(Entries supplied begins)
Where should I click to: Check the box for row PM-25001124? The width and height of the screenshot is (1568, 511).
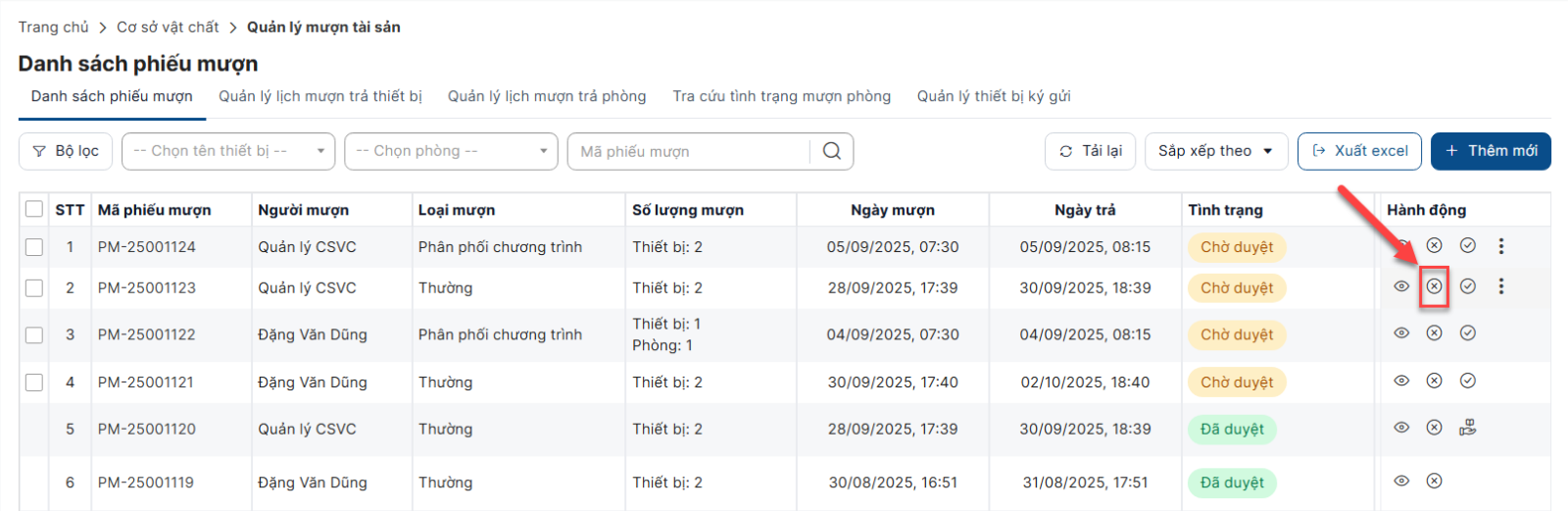click(x=34, y=247)
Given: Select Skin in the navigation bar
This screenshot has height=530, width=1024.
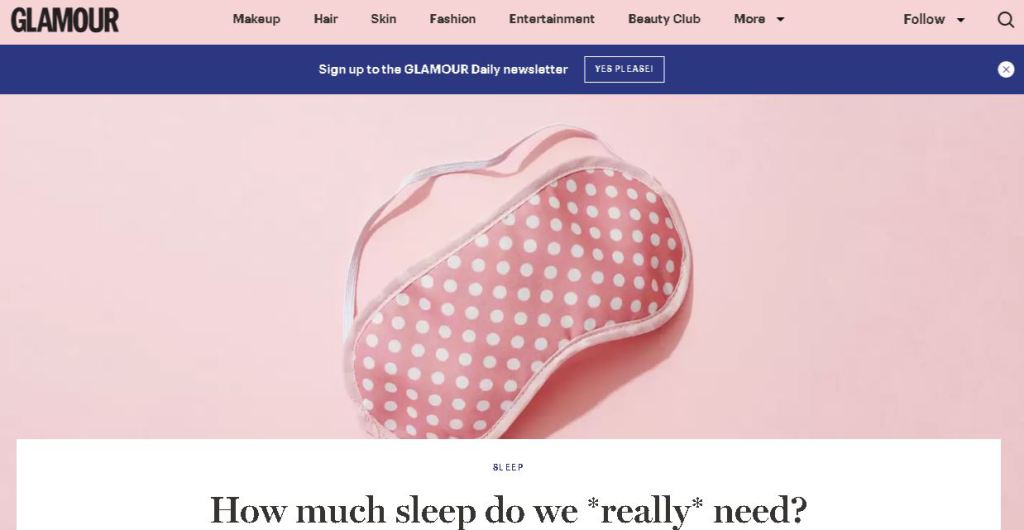Looking at the screenshot, I should (x=383, y=19).
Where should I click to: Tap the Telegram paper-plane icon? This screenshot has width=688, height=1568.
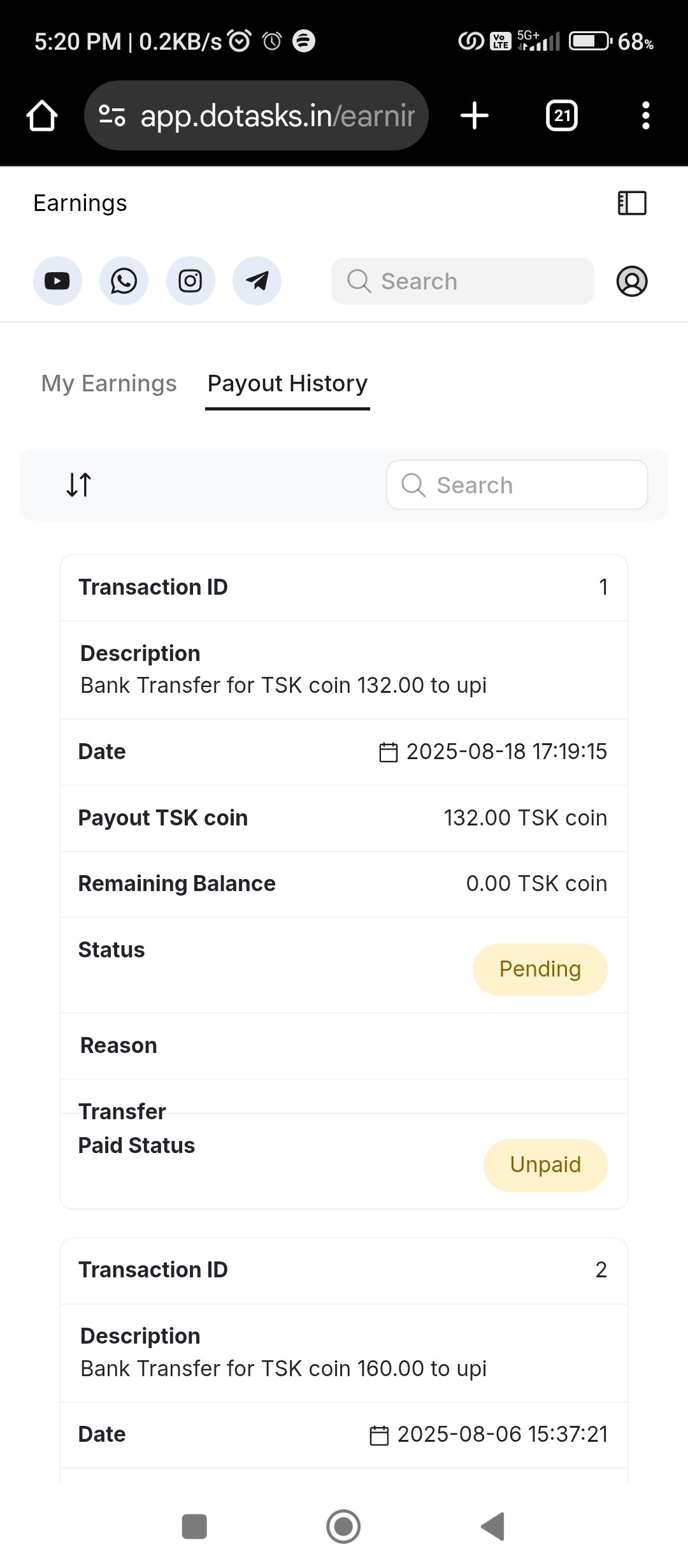257,281
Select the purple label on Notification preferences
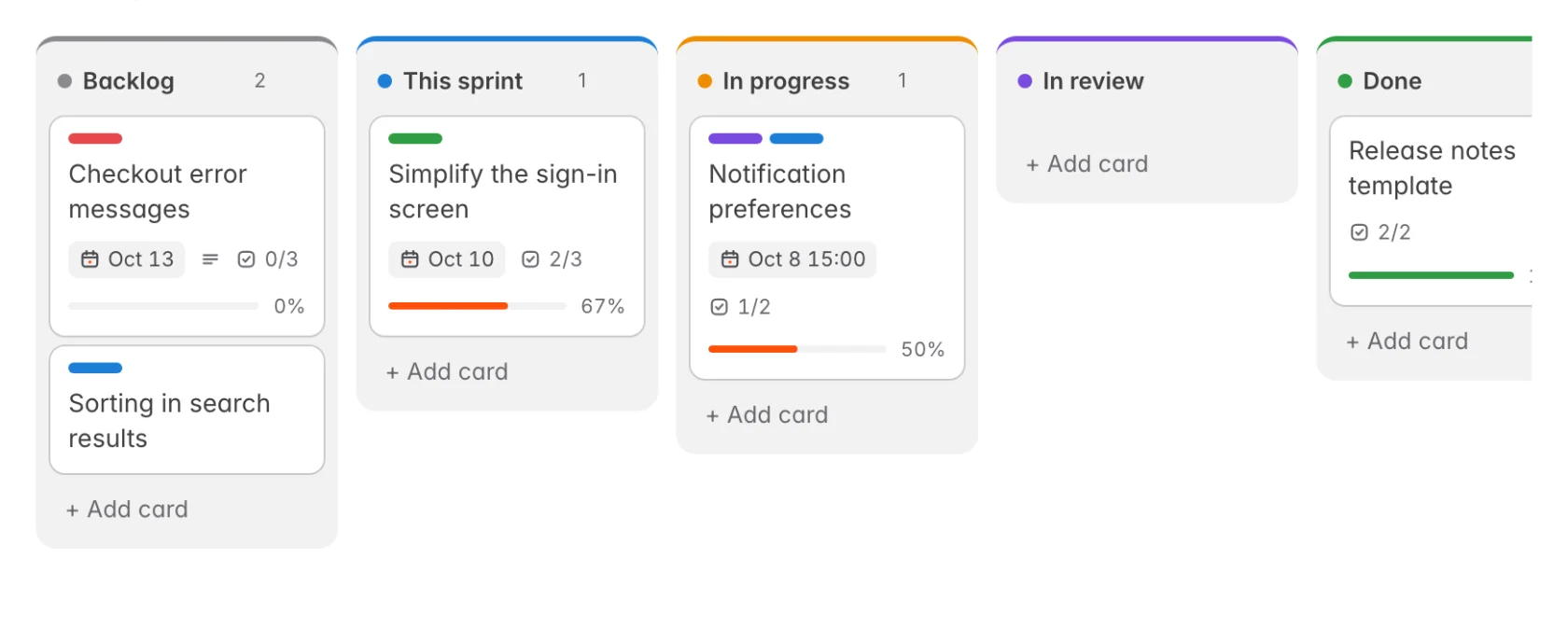This screenshot has width=1568, height=642. pos(735,139)
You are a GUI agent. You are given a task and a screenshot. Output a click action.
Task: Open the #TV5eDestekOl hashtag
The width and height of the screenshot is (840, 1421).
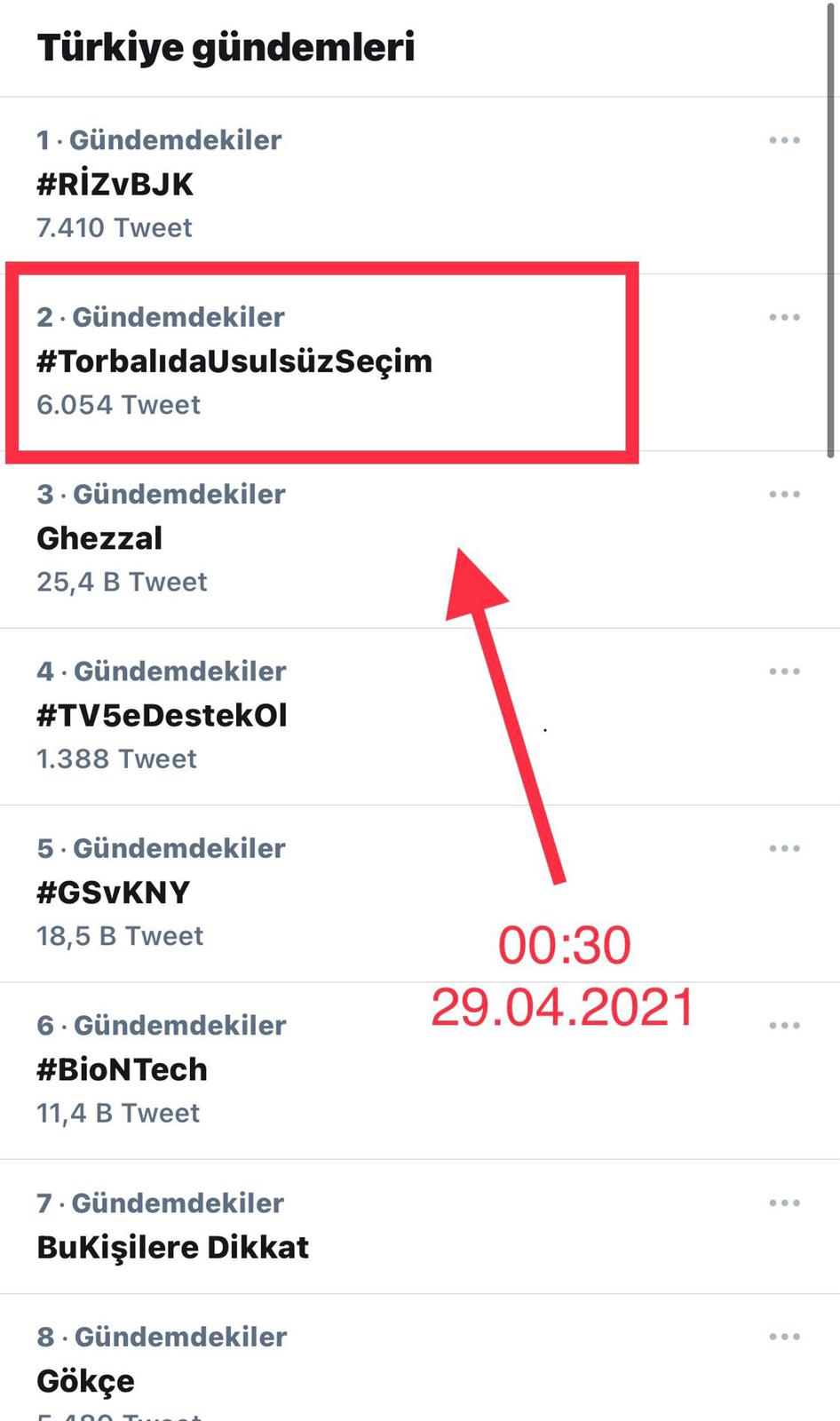coord(162,715)
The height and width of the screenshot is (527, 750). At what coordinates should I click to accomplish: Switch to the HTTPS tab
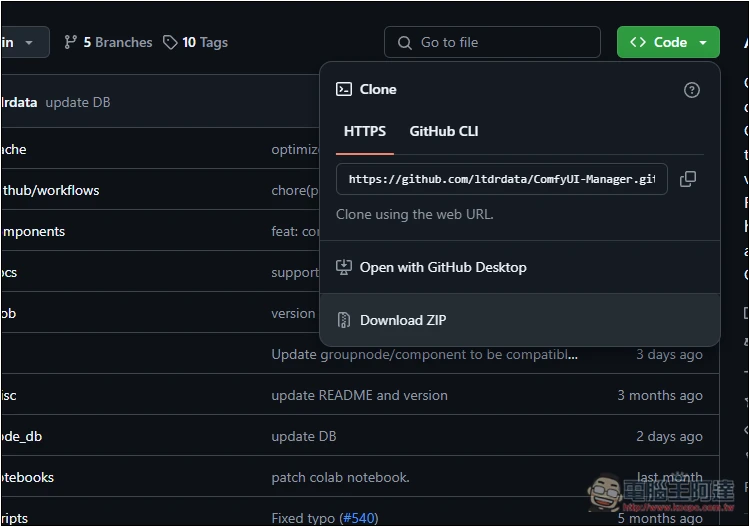tap(364, 131)
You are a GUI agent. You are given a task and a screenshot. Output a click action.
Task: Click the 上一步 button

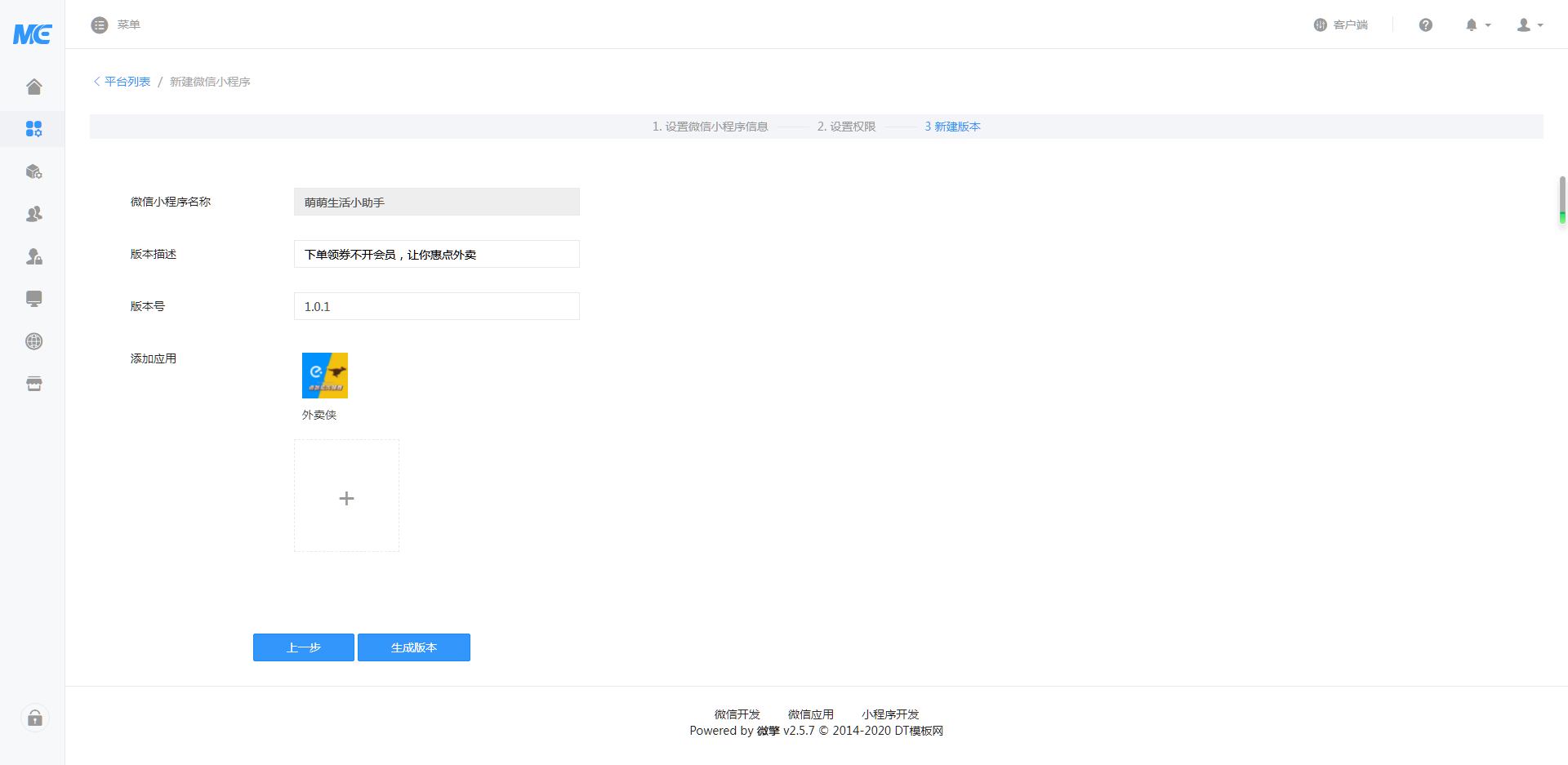click(304, 647)
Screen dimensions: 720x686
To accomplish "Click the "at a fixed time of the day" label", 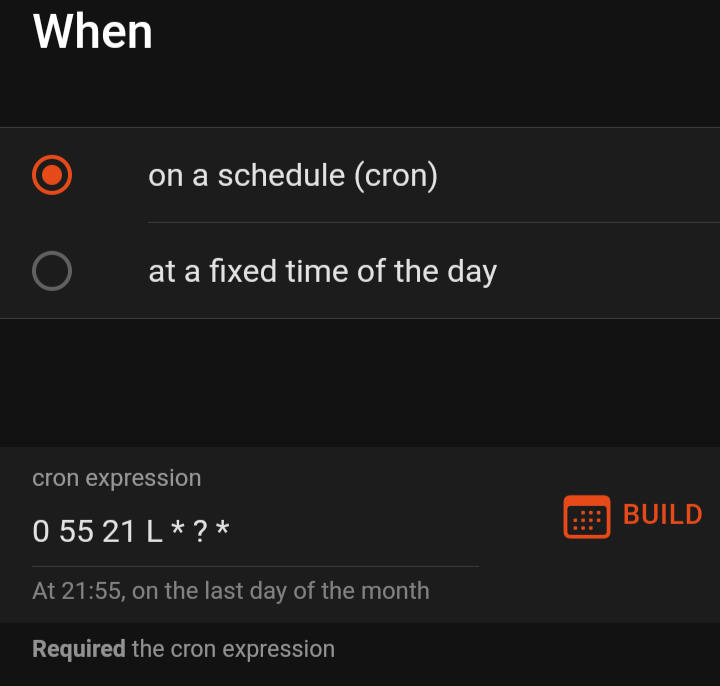I will point(322,272).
(Entries supplied ends)
Reproduce the lines above starting at the one with "Where should I click to: Tap" and ending at the one with "Task: Open the #TV5eDestekOl hashtag", both included, exactly and with no pictures.

Where should I click to: Tap the Telegram paper-plane icon? This screenshot has width=688, height=1568.
257,281
Select the purple label on Notification preferences
This screenshot has width=1568, height=642. pos(735,139)
You are a GUI agent. You are given a task and a screenshot. Output a click action.
Task: Open the #TV5eDestekOl hashtag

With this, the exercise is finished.